# Future Looks Grim for Alaska Railroad



## CHamilton (Dec 7, 2012)

Future Looks Grim for Alaska Railroad



> In the Alaska Railroad Corporation’s newly released “2013 Report to the State,” ARRC predicts a bleak financial outlook for 2013 and the next five years. In its long-range capital improvement plan for 2013-2017, railroad President & CEO Christopher Aadnesen lists a number of factors causing the outlook for the railroad, whose net income is expected to drop from an estimated $11.6 million by the end of this year to just $2.9 million in 2013.
> It had been at $13.4 million just two years ago.
> 
> One of the main factors is a reduction in freight caused by poor global markets for coal exports. The railroad estimates a drop of at least 30 percent from its 2012 export coal shipping levels.


----------



## railiner (Dec 8, 2012)

That seems to be very little for a railroad to earn....

I wonder what impact that will have for their passenger trains, who's business seems fairly robust with all the cruise ship business?

I am not familiar with ARR freight traffic. Didn't even know they mined coal in Alaska.....


----------



## Anderson (Dec 8, 2012)

The ARR is odd in that its passenger services are a mix of "essential service" runs and tourist-oriented runs. Neither is likely a good candidate for cutting: The tourist runs, if they lose money, bring in tax revenues, while essential services are just that. I don't see an impact...the amount of traffic on the Fairbanks-Anchorage run in-season is quite respectable (188.5/train in-season and about 58.4/day out of season), and considering that they don't have to shell out for slot rentals, I'm guessing that the passenger operations are likely doing well enough in-season and politically hard to touch out-of-season.

Not only that, but it's not like they're taking up slots that the ARR desperately needs for freight.

The other thing in favor of the passenger operations is that they generate about 20% of the road's (non-grant) revenue. That means that the passenger operations are likely carrying a decent portion of the ARR's overhead. Looking at the 2011 Annual Report, direct passenger expense was about $9.8 million while revenue was $22.4 million, meaning that running those trains offered the ARR $12.6 million towards overhead, track maintenance, etc. _If anything_, there is a case to be made that the ARR would want to find a way to increase passenger operations (I know there's been talk about the state paying for a commuter operation in the Anchorage area...even with the low population, lousy weather might make that salable).


----------



## railiner (Dec 8, 2012)

Okay, so the passenger operations contribute about 20 % of revenue.....the only problem is if freight revenue is so severely reduced, that passenger revenue would have to pay a much larger percentage of overall expenses. That could have an impact on maintenance of way, although less heavy freight trains might balance that out.....


----------



## jackal (Dec 8, 2012)

railiner said:


> That seems to be very little for a railroad to earn....

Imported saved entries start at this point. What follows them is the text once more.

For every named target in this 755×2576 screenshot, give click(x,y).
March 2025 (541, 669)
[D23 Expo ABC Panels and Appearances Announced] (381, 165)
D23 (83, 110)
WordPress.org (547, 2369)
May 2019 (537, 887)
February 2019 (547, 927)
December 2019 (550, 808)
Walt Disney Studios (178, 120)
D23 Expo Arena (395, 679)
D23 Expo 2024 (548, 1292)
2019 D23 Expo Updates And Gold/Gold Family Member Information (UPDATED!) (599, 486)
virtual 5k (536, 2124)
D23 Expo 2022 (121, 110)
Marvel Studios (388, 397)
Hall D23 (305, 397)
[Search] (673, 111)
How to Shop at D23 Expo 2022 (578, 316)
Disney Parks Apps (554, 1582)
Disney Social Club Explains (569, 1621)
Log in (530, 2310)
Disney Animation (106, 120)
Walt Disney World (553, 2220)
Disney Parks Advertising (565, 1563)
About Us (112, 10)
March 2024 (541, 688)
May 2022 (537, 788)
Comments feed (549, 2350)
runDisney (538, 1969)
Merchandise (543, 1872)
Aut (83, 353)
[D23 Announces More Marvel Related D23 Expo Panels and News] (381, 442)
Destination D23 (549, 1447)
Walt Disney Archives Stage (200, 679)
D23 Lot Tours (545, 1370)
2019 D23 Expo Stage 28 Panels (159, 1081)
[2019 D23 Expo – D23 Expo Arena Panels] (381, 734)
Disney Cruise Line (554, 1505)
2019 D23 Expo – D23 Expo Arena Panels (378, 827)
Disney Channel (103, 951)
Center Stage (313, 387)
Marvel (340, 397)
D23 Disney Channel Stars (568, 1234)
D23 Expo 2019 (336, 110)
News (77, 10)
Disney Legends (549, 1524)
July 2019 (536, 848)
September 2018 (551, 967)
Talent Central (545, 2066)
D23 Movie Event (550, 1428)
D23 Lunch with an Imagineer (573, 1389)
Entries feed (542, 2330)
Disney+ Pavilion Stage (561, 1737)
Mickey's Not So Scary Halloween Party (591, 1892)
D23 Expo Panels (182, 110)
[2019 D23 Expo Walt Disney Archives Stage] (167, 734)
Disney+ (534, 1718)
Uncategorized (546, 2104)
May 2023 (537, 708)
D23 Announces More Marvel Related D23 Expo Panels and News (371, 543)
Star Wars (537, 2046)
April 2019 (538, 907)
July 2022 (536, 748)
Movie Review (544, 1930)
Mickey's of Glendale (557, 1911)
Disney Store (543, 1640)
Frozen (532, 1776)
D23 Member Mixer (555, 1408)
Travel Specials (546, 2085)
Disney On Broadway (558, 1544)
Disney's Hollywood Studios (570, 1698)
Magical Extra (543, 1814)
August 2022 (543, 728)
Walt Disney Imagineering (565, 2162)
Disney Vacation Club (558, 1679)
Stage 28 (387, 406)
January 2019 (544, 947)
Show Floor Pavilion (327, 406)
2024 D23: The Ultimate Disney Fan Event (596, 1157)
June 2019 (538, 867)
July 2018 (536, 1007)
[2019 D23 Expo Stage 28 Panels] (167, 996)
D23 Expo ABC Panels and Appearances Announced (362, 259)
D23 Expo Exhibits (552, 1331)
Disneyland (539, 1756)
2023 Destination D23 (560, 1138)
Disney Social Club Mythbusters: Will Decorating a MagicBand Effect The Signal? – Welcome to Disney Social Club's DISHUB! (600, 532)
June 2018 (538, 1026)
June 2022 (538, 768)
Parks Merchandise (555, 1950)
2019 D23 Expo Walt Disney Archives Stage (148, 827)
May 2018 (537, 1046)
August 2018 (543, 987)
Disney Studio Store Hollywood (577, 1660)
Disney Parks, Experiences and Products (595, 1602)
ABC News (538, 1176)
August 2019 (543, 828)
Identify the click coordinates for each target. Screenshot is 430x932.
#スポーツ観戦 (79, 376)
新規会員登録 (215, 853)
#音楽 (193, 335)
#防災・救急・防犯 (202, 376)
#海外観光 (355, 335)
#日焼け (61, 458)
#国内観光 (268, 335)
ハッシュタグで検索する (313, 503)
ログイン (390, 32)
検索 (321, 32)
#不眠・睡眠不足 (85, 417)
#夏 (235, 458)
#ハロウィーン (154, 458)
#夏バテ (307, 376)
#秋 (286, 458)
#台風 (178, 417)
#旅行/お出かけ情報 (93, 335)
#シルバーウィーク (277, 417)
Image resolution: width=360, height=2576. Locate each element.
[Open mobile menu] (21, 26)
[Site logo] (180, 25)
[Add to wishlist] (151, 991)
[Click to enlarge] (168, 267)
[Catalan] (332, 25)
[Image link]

Net income is what you might think of as "profit." Despite its status as a state-owned corporation, the railroad actually does turn a profit.

What you were thinking of as "earnings," i.e., operating revenue, is pretty respectable: in 2011, it was $161.5 million. That puts it well into the middle of the pack of the "class II" or "regional" railroads.



railiner said:


> I am not familiar with ARR freight traffic. Didn't even know they mined coal in Alaska.....


ARR freight traffic consists of four major parts:

-Petroleum, which primarily consists of shipping fuel from the Flint Hills North Pole Refinery southeast of Fairbanks to Anchorage,

-General freight, which the ARR breaks out into TOFC and "interline," which are whole railcars barged up to Whittier on the Alaska Rail Marine or CN Aqua Train rail barges

-Gravel, which consist of usually three or more trains that bring crushed rock from quarries in the Mat-Su valley about 45 miles north of Anchorage into Anchorage itself, largely to be used in road construction, and

-Coal, which consists of two parts: "local coal," which brings coal a few times a week from the Usibelli coal mine near Healy north to Fairbanks, whose power is largely supplied by coal, and "export coal," which brings coal a few times a month from the Usibelli mine to the port at Seward to be shipped out of state (mostly to South Korea, leading to the other colloquial name for the coal run, "Korean coal").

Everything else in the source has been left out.